La mission confiée à Fauchet et à ses collègues, qui avait duré un peu plus d’un an, prit fin après le 9 thermidor ; la fraction modérée de la Convention, qui arriva alors aux affaires, s’empressa de révoquer leurs pouvoirs et de les remplacer par un seul plénipotentiaire, auquel le nouveau Comité de salut public, qui comptait notamment parmi ses membres Eschasseriaux, Treilhard, Fourcroy, Merlin (de Douai), remit de très sages instructions[1]. En appelant son attention sur les principales clauses des traités conclus et à conclure, on recommandait au nouveau ministre de s’appliquer à gagner la confiance du Président et du Congrès, « de mettre dans ses communications officielles le calme et le sang-froid qui caractérisent toutes les démarches du gouvernement américain, » et aussi « de ne s’en permettre aucune qui pût donner ombrage aux citoyens des États-Unis à l’égard de leur gouvernement. » Tout en ayant soin de se lier avec le parti favorable à la France, le nouveau ministre ne devait, cependant, pas repousser les avances qui pourraient lui être faites par l’autre parti.
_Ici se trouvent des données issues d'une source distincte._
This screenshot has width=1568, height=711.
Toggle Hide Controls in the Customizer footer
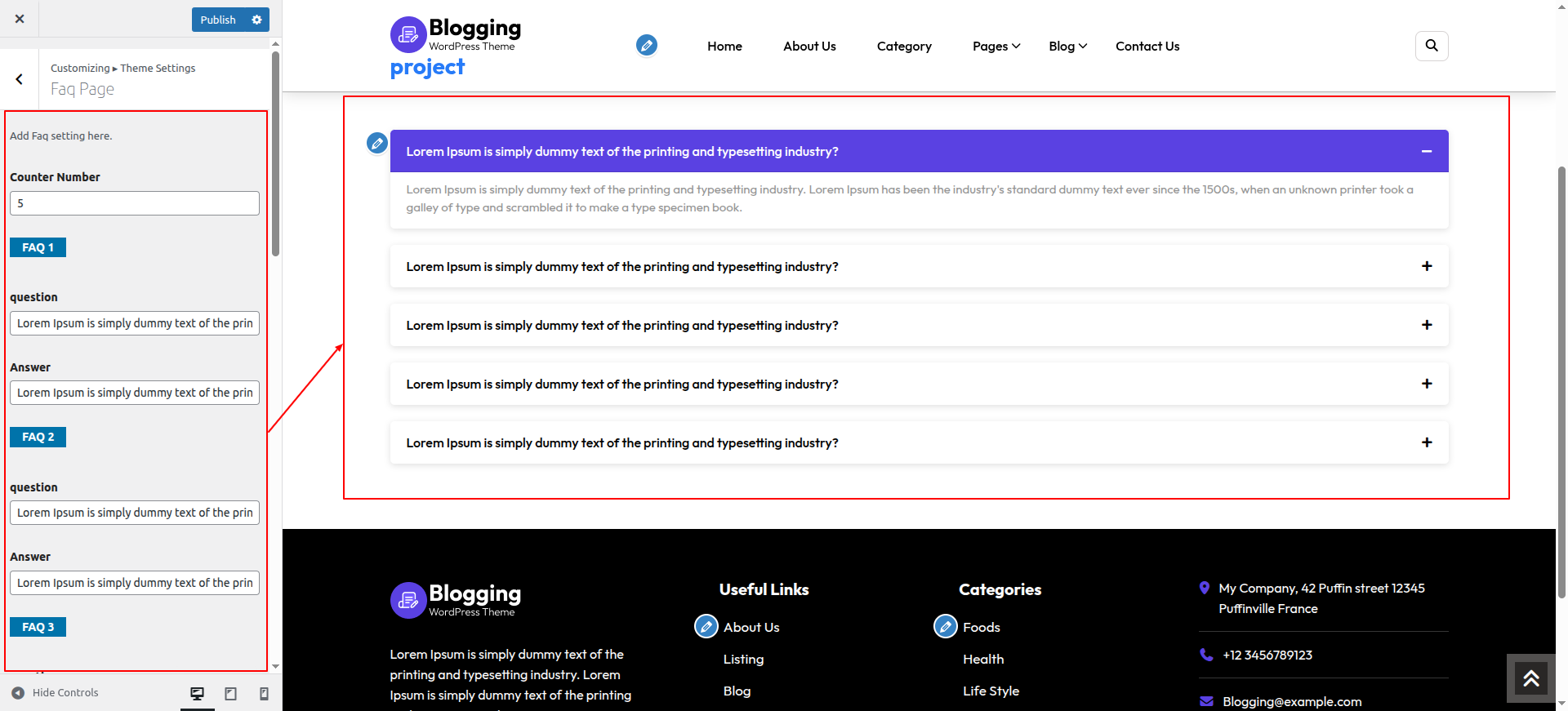click(x=56, y=693)
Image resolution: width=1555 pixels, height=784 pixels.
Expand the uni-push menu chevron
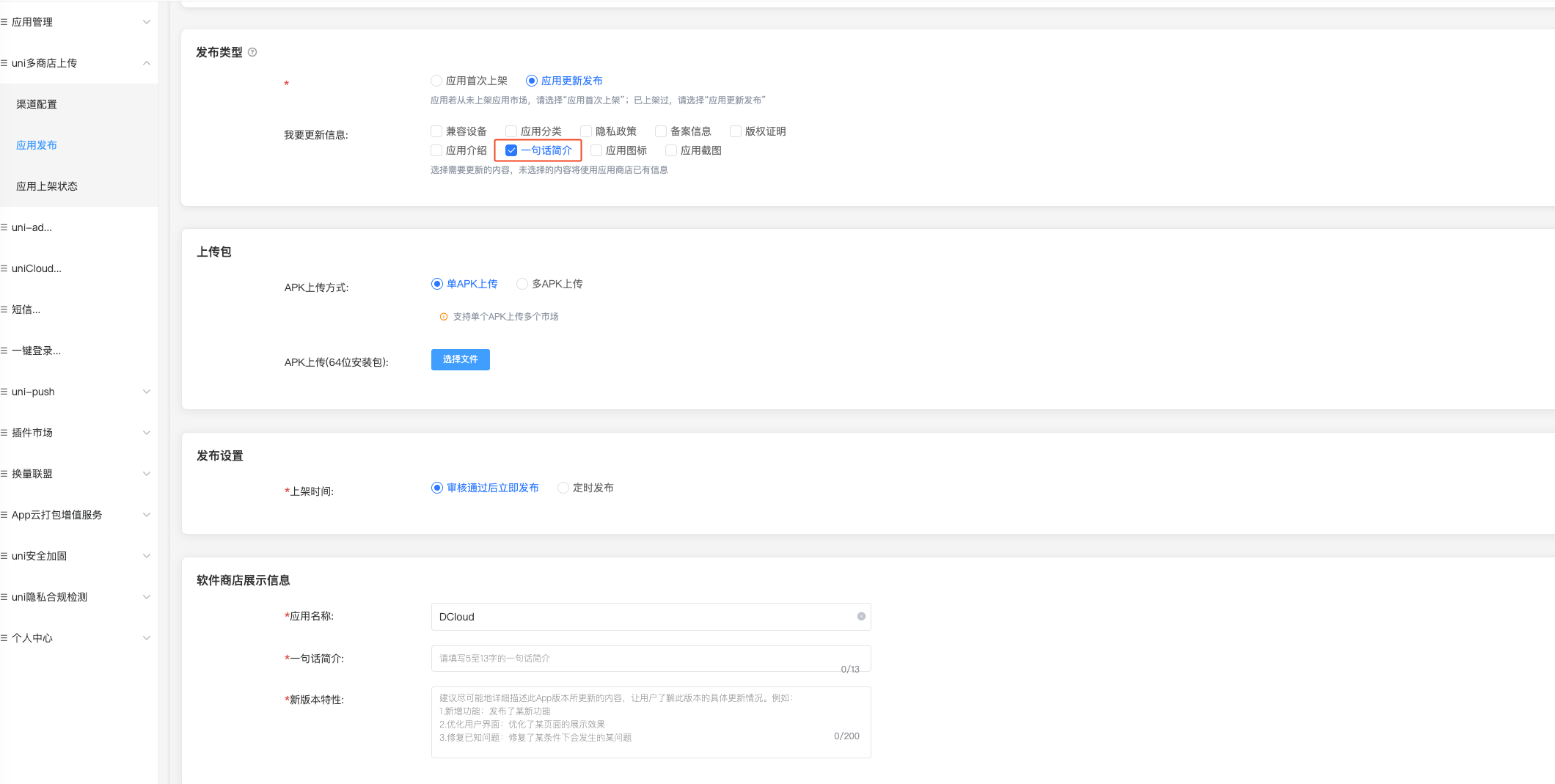tap(146, 392)
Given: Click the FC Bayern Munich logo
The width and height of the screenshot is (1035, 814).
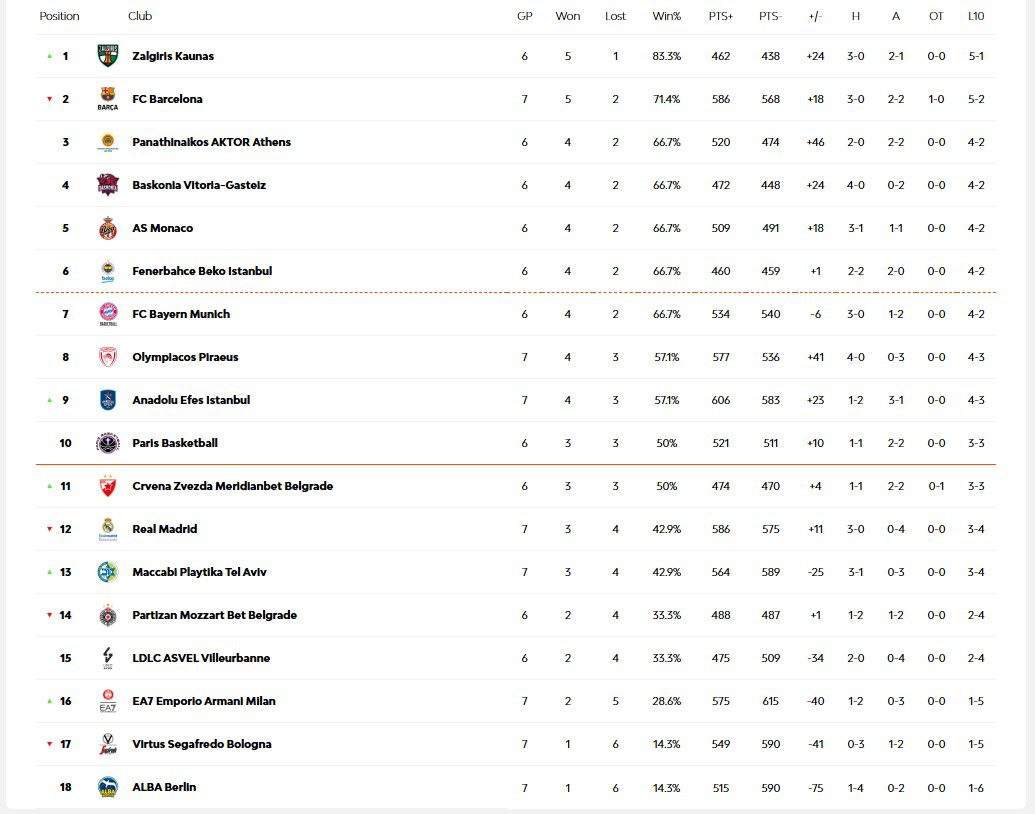Looking at the screenshot, I should pyautogui.click(x=108, y=314).
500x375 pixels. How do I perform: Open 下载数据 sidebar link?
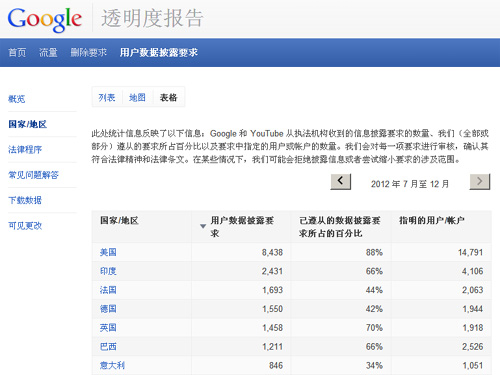25,200
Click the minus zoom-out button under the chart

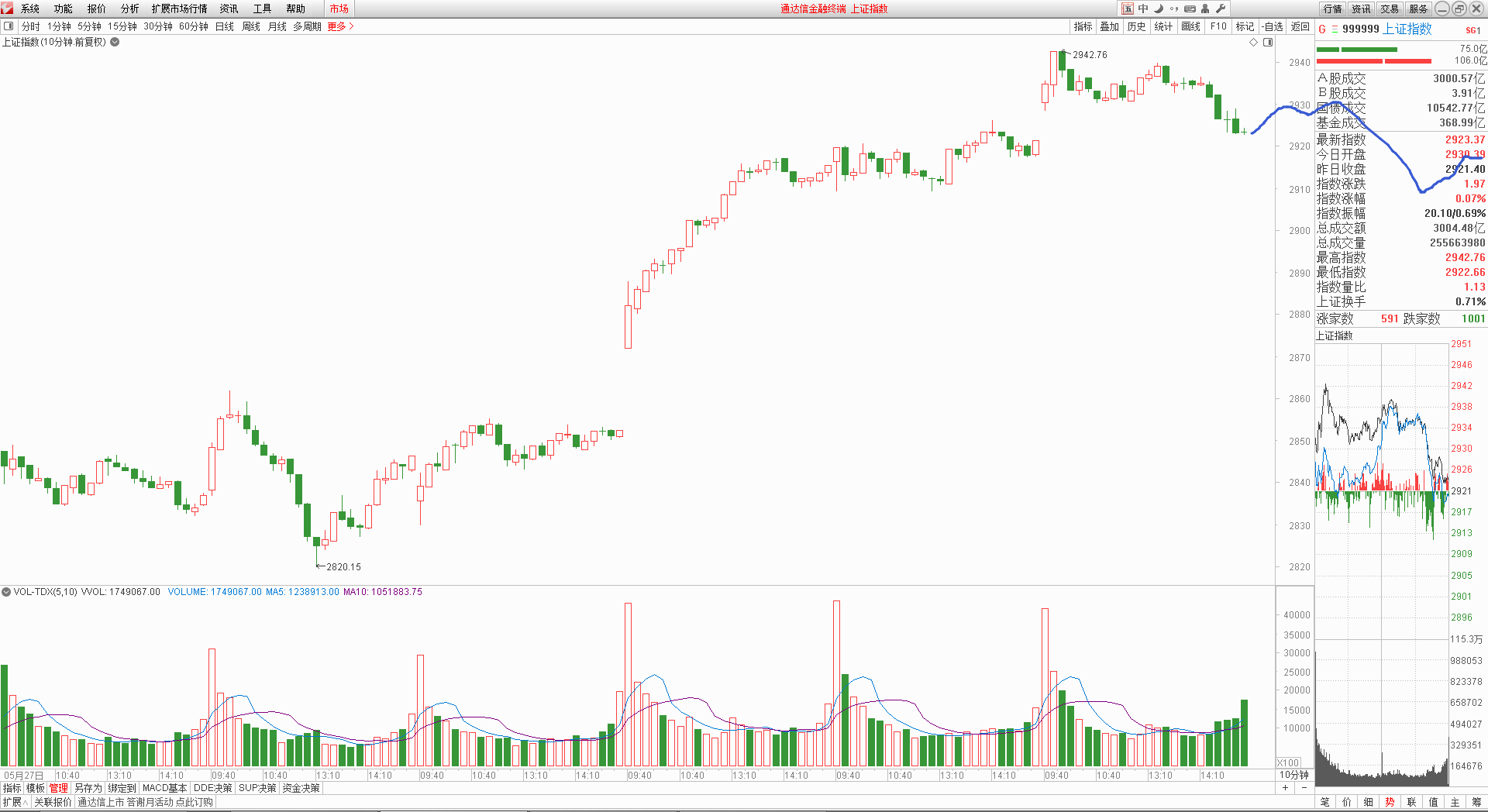tap(1304, 788)
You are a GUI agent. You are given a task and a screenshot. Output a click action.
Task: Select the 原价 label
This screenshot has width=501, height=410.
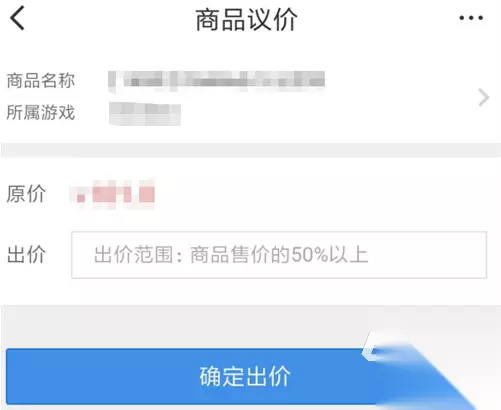tap(26, 194)
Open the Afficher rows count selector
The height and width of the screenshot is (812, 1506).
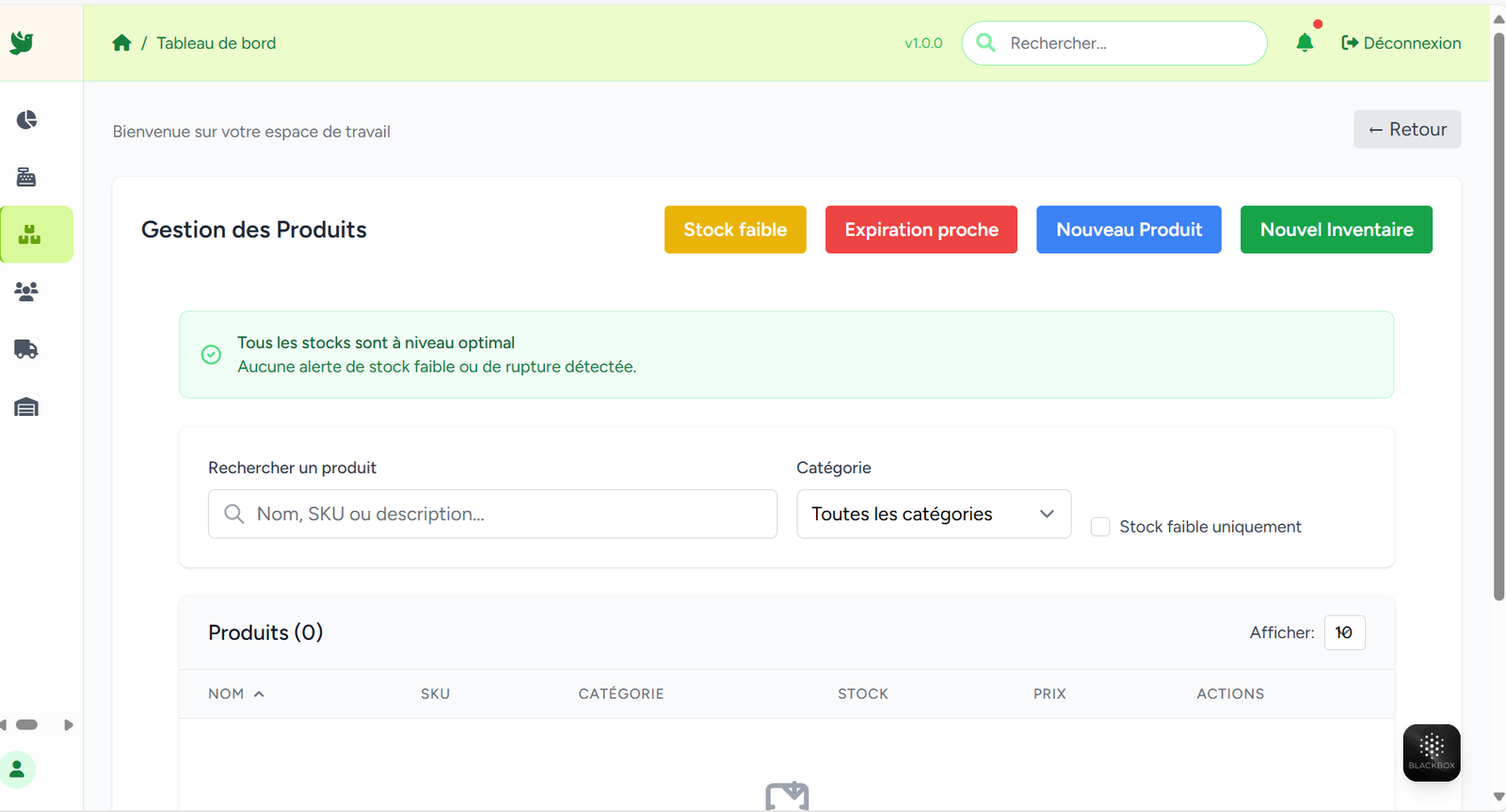(x=1344, y=632)
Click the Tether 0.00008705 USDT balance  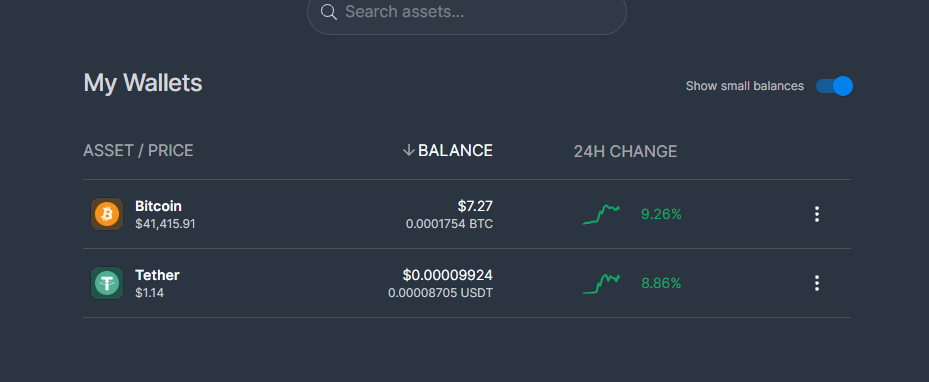coord(440,293)
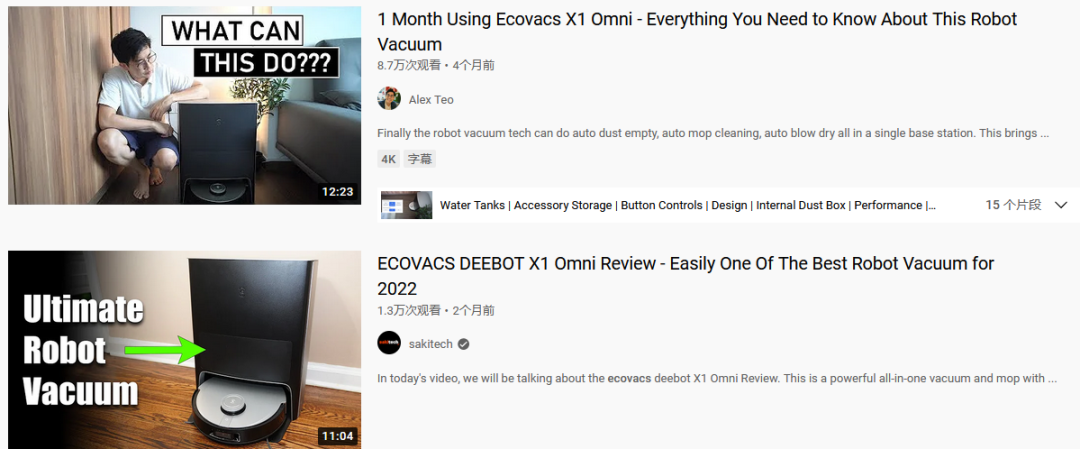Expand the 15 chapters chevron
This screenshot has height=449, width=1080.
point(1061,205)
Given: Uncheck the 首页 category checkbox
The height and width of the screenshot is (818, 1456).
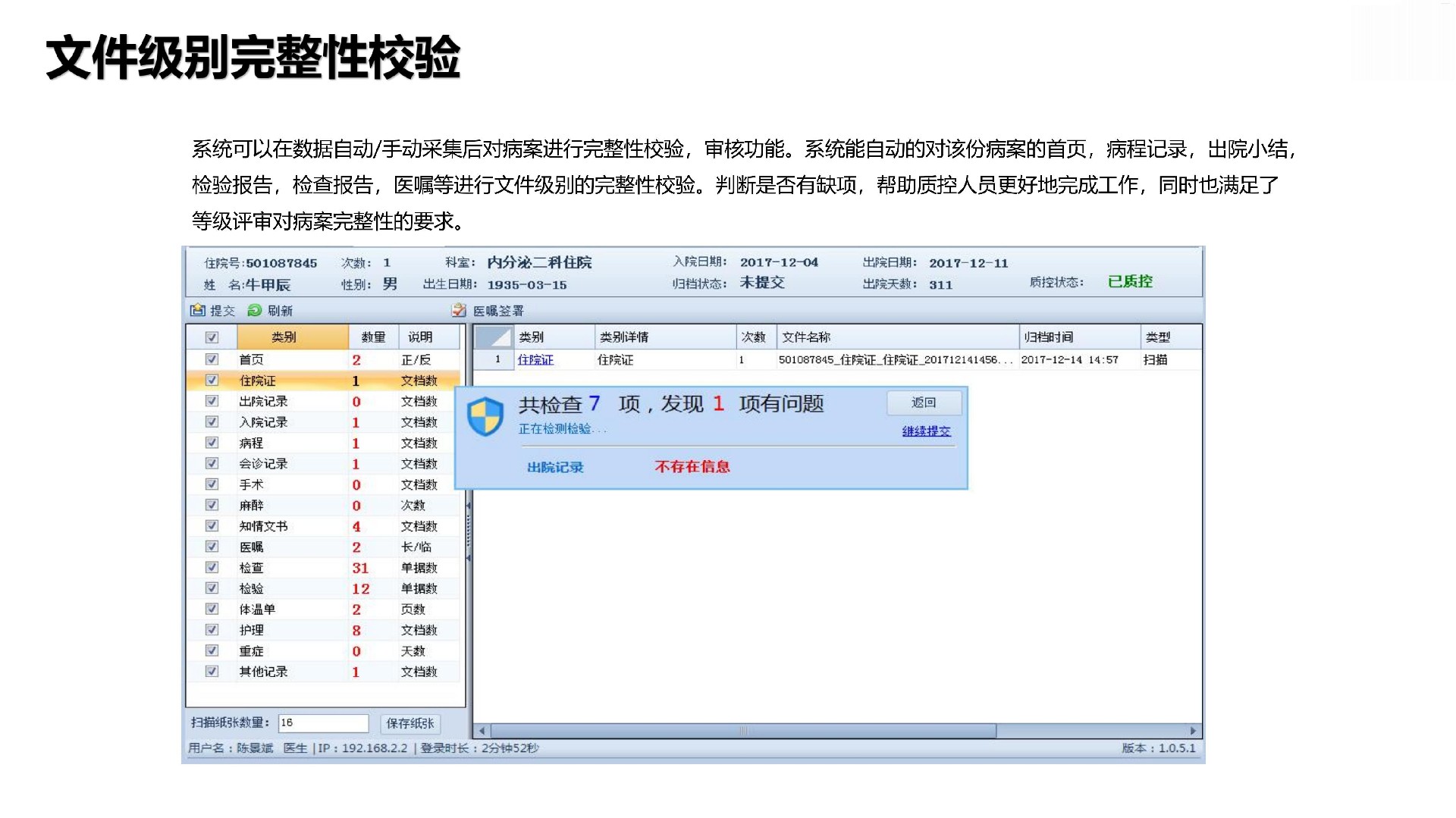Looking at the screenshot, I should [212, 359].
Il devait user de ces bons rapports pour négocier un emprunt de trente millions en insistant auprès de tous sur l’intérêt qui devait déterminer les États-Unis à aider la France, « puisqu’il n’y avait pas de doute qu’il existât contre eux une alliance offensive et défensive entre l’Angleterre et l’Espagne, » ces deux puissances s’appuyant réciproquement dans leurs prétentions, l’une en gardant les ports de l’Ouest, l’autre en fermant le Mississipi et en excitant contre l’Union américaine les Indiens de ces contrées. A une heure où il n’était que trop notoire que la République française était sous le coup des plus graves embarras financiers, on ne facilitait guère, ce semble,

  1. Le plénipotentiaire tout d’abord désigné avait été Oudart ; mais celui-ci n’avant pas accepté, ce fut Pierre-Auguste Adet, ministre de France à Génère, qui le remplaça et reçut ces instructions. Adet arriva à Philadelphie le 13 juin 1795.